画像=GitHubブログ

GitHubは、書き込み権限を持たない外部ユーザーによるプルリクエスト(PR)の同時公開数を制限できる機能を追加した。生成AIの普及で低品質なPRが増える中、オープンソースへの外部参加を維持しながら、メンテナーのレビュー負担や継続的インテグレーション(CI)のコスト増を抑える狙いがある。

GIGAZINEが18日付で報じたところによると、GitHubはリポジトリ管理者向けに、書き込み権限を持たない外部ユーザーが同時にオープンできるPR数の上限を設定する機能を追加した。

新機能の主眼は、外部からの貢献を全面的に止めるのではなく、一部ユーザーが短時間に大量のPRを送り、レビュー待ちのキューを埋めてしまう事態を防ぐ点にある。管理者はリポジトリごとに上限件数を設定できる。

ユーザーが上限に達した場合は、既存のPRがマージまたはクローズされるまで、新たなPRを作成できない。GitHubは、生成AIの登場後に低品質な貢献が急増したことを受けた対応だと説明している。AIコーディングツールの普及でコード修正案を容易に生成できるようになり、プロジェクトとの関連性が薄いPRや品質の低いPRが増えたという。

オープンソースのメンテナーは、提出されたコードがプロジェクトの目的に沿っているか、貢献ガイドラインに準拠しているか、投稿者にフィードバックに対応する意思があるかなどを個別に確認する必要がある。AIによるコード生成の広がりに伴い、こうした確認作業の負担も増している。

GitHubは2026年2月にも、同様の問題への対応として、PRの提出自体を無効化したり、提出対象をコラボレーターに限定したりできる機能を導入していた。ただ、こうした方式には外部貢献を事実上遮断しかねないとの批判もあり、新規参加者が初めてプロジェクトに関わりにくくなるとの指摘も出ていた。

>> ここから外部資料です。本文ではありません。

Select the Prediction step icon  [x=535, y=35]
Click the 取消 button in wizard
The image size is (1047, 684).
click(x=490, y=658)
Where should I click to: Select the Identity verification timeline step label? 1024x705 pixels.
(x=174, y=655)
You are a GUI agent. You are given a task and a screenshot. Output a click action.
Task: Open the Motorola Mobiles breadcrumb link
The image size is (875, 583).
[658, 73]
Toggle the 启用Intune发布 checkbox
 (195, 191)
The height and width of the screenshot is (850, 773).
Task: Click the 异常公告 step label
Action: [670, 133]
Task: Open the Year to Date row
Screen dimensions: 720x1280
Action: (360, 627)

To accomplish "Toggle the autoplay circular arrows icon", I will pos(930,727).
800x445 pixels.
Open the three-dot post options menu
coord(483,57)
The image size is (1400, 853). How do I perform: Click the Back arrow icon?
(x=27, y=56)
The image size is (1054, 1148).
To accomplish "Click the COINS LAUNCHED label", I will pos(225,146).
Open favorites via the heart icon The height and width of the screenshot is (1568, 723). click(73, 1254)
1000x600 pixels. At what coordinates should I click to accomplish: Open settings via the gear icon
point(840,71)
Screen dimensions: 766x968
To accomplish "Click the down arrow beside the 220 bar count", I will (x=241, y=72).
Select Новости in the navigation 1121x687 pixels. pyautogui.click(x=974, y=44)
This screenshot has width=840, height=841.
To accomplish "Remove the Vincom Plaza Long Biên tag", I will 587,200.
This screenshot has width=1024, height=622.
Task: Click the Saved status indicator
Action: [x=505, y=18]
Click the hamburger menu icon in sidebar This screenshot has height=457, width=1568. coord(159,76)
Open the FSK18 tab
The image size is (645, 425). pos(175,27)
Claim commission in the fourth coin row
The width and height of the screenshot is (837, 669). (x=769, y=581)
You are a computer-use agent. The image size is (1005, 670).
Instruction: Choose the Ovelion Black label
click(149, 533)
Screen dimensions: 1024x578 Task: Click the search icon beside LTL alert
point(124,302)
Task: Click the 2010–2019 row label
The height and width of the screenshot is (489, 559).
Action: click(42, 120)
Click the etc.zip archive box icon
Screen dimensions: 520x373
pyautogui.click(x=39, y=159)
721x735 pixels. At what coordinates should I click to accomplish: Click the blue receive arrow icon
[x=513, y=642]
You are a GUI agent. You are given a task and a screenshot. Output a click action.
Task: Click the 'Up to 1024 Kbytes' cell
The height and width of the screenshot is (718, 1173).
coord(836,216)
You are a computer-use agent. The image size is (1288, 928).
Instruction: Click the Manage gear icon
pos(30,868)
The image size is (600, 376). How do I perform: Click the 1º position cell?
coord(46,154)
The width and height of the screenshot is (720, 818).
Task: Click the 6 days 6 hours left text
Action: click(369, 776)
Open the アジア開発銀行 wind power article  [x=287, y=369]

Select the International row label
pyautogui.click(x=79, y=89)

今回の上限設定は、外部参加と保守負荷のバランスを取るための措置といえる。GitHubは、PRの受け付けは維持しながら、大量投稿だけを抑制できる選択肢だとしている。

信頼できるコントリビューター向けの例外措置も設けた。管理者は特定ユーザーを信頼済みコントリビューターのリストに登録し、上限適用の対象外にできる。書き込み権限を付与しなくても、継続的に質の高い貢献を続けてきたユーザーには、より多くのPR提出を認められる。

この措置は、メンテナーの作業負荷だけでなく運用コストにも関わる。PRが増えるほど、自動テストやビルド検証を担うCIシステムの利用量も増えるためだ。GitHubは、新機能によって不要なコードレビューやCI実行を減らし、メンテナーが価値の高い貢献に集中できるよう支援するとしている。同社はこの機能を「メンテナーの時間を守るための第一歩」と位置付けた。

今後は、アカウント作成時期や過去に承認されたPR数、特定組織への所属の有無などを基準に、制限を自動的に緩和する仕組みも検討する。加えて、Issue投稿への同様の上限適用や、複数リポジトリにまたがる大量投稿への対応も今後の課題に挙げた。

オープンソース業界では、生成AIの登場以降、外部からのコード貢献を制限したり、レビュー基準を厳格化したりする動きが広がっている。GitHubの今回の対応は、オープンソースの中核である外部参加を維持しつつ、AI時代に対応した最小限の運用統制を整える取り組みとして注目されそうだ。